The Dayton Philharmonic Orchestra (DPO) is a fully professional musical group in Dayton, Ohio, formed in 1933. It is a member of the League of American Orchestras (LAO) and the Regional Orchestra Players' Association (ROPA), and presents programs mainly of classical music, but also occasionally performs world music, pops, jazz and rock-n-roll.

Between September and May each year, the orchestra performs about 9 full-orchestra concert series, 4 chamber orchestra series, 4 operas with the Dayton Opera, 3 light family concerts, 4 Young People's Concerts, 6 SuperPops series, and several concerts for special occasions.

History
The DPO has been housed in the Schuster Performing Arts Center since 2003.  Prior to that, the orchestra played concerts at Dayton Memorial Hall, the Dayton Convention Center, and the Victoria Theatre.  The orchestra has been led by Musical Director Neal Gittleman since 1995.

Conductors
1933-1975 - Paul Katz
1975-1987 - Charles Wendelken-Wilson
1987-1994 - Isaiah Jackson
1994–present - Neal Gittleman

Dayton Philharmonic Youth Orchestra
Founded in 1937 by Paul Katz, the DPYO is the 3rd oldest youth orchestra in the United States.

The DPYO performs three concerts each season and was invited to perform at the 2002, 2004, 2006, 2014, and 2018 Ohio Music Education Association conferences.
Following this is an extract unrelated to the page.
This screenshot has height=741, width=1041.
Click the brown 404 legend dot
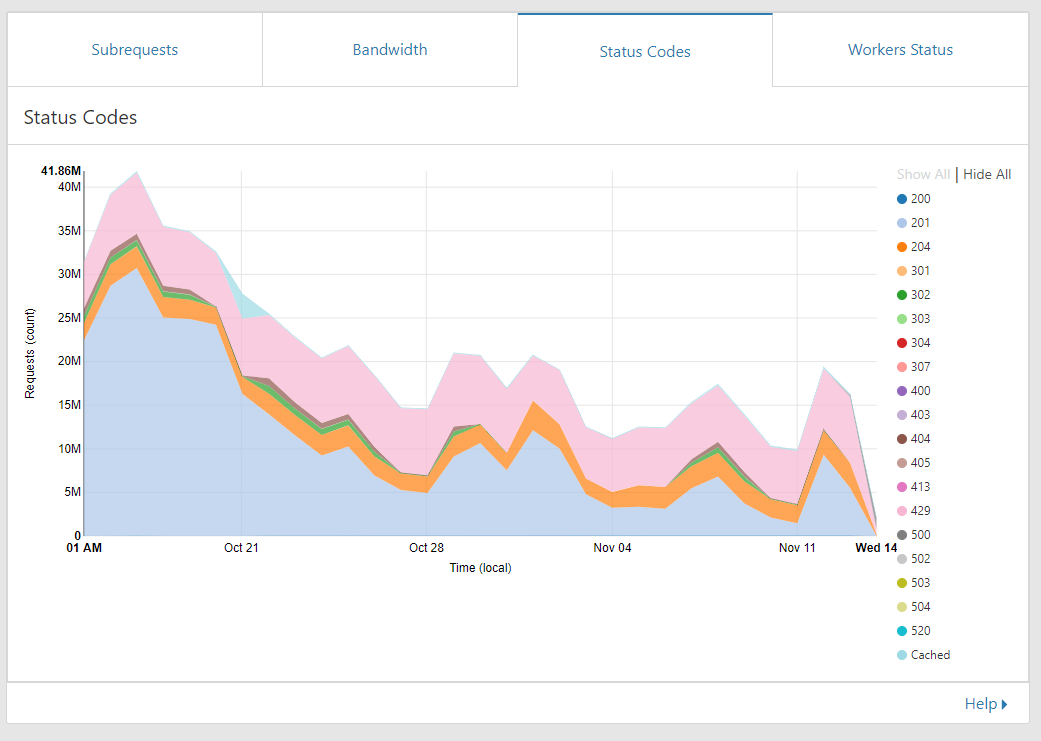(902, 439)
The Youth Orchestra regularly appears on the Dayton Philharmonic's Family Concert Series, which has included collaborations with Cirque de la Symphonie, Zoot Theatre, the Dayton Ballet II Senior Company, performance artist Dan Kamin, and the Magic Circle Mime Company. The Dayton Philharmonic Youth Orchestra celebrated its 80th anniversary in the 2017–2018 season by commissioning composer Austin Jaquith to compose a work for the orchestra. The DPYO celebrates its 85th season in 2022-2023.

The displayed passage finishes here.